● SELECTED TEXT:
▬▬▬▬▬▬▬▬▬▬

Such abandonment is un-Christian, even anti-Christian.
I am not suggesting that comprehensive triumph inevitably will be our lot. We do not know God's plan for our country, although we do know that as nations propel themselves into spiritual rebellion to Him that He both lifts His hand of protection and renders them subject to His judgment.
What we do know is that in the United States today Christians retain legal, political, and judicial tools to fight the triumph of evil. To lay those tools down in resigned anticipation of persecution is more masochistic than spiritually mature. Even more, not to use these tools is to say to those most at risk, "We love you, and we'll try to help you, but when it comes to the actions of the state - you're on your own."
This kind of attitude hardly reflects the heart of the Savior we profess.
We might well come to a point where the game truly is up and repression becomes our lot. The rights and liberties we have long enjoyed might be dramatically curtailed and Christians could become a socially odious and unacceptable class of people. Then, our acts of grace will truly become not just subversive but, often, secret - and costly.
We are not there yet. We have within our grasp the legal and political facilities for advancing and defending things close to the heart of God and essential to the future of this nation. To drop them now would be to invite suffering, something from which we should never shrink but also something we should never seek and for which we should never long. Such seeking and longing are not evidences of Godliness but of emotional trauma.

▬▬▬▬▬▬▬▬▬▬

● DATASET EXCERPTS:
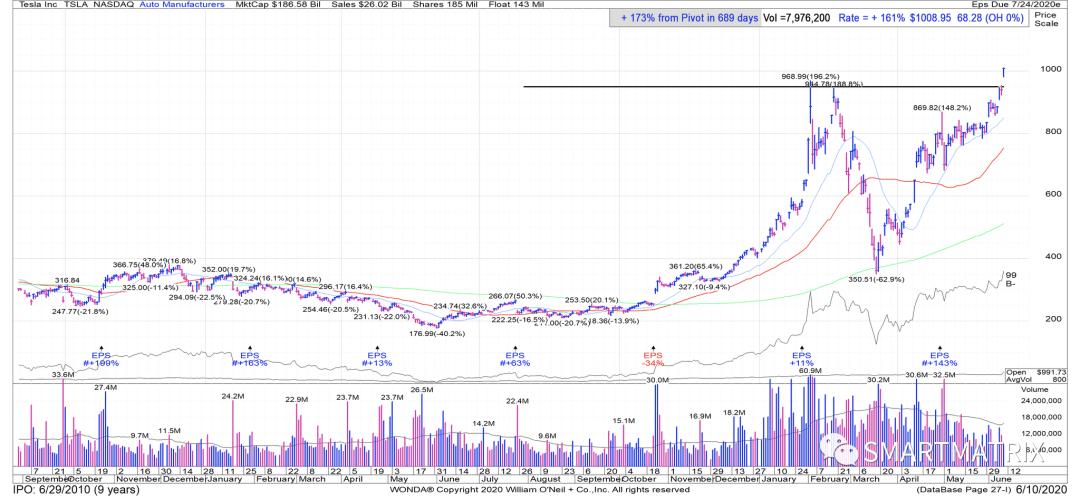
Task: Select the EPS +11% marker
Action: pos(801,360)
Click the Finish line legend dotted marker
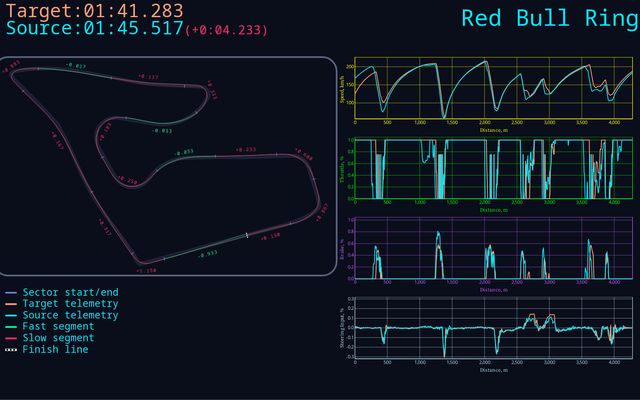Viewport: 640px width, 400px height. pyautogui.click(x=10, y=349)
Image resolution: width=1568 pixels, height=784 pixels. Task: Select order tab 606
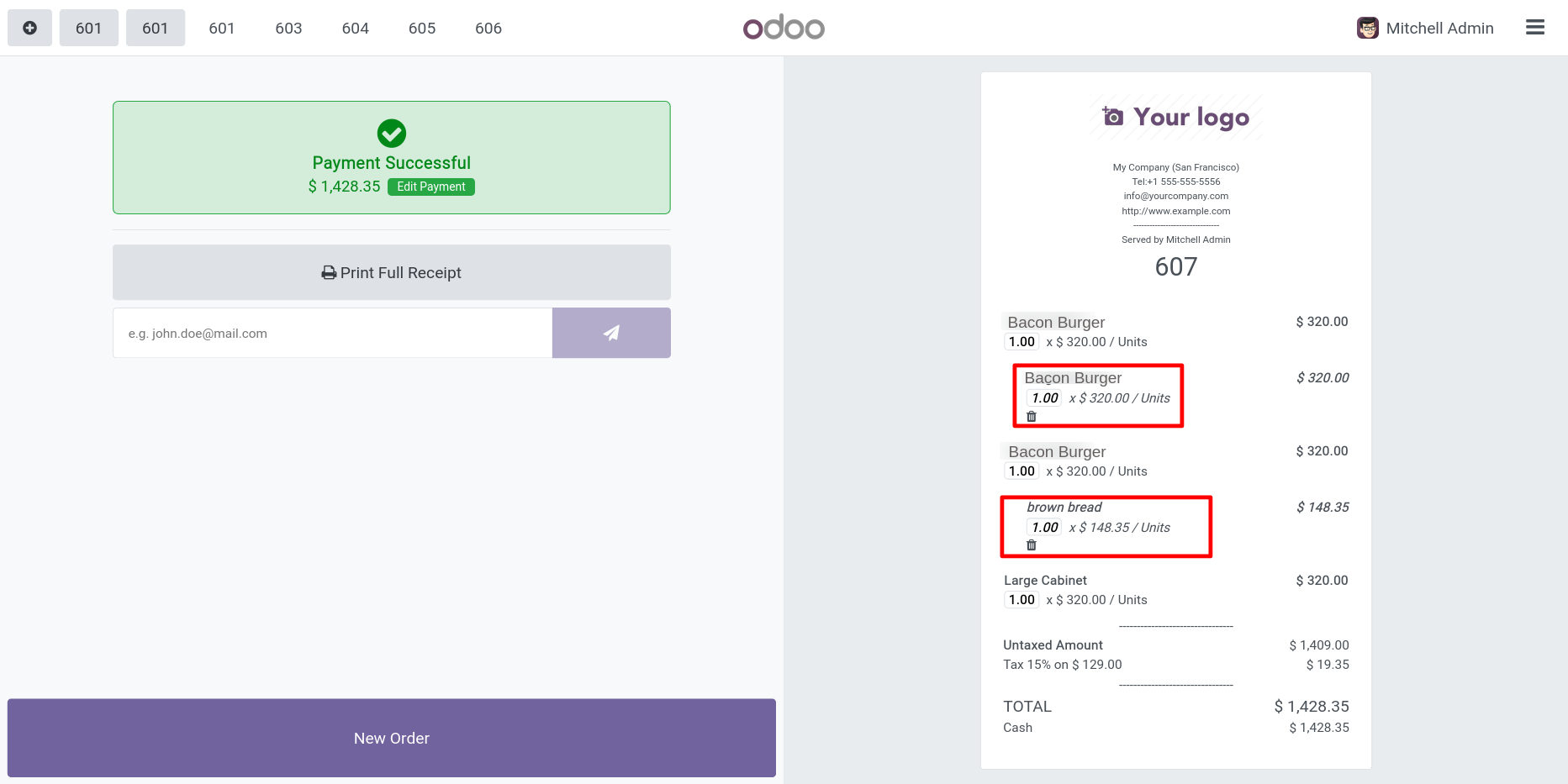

▬▬▬▬▬▬▬▬▬▬

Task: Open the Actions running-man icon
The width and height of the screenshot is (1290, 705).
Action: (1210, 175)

▬▬▬▬▬▬▬▬▬▬

● TO BE DONE:
1. In the passage on Christians and public life, what does the writer call laying down legal, political, and judicial tools in resigned anticipation of persecution?
2. Please continue the passage on Christians and public life from its last sentence.

● ANSWERS FOR THE TASKS:
1. More masochistic than spiritually mature.

2.
As we use the tools our citizenship in the American republic provides us, we must do so with humility, wisdom, and grace, and also truth, commitment, and courage. Christians should want to "crush" no one, but nor should they become passive acceptors of wrongdoing. We want to stop evil and advance good, persuade our adversaries even as we oppose them, demonize no one and yet prevent those who would do (even if unknowingly) the devil's work from succeeding.
Of course we should do the thousand works of Christian compassion we can do outside the public eye. There will never be a time when private and church-based service to others for the sake of the cross is insignificant. But this kind of service must not exclude our participation in the public square. For the sake of our fellow believers, for the good of all men, and for the sake of God.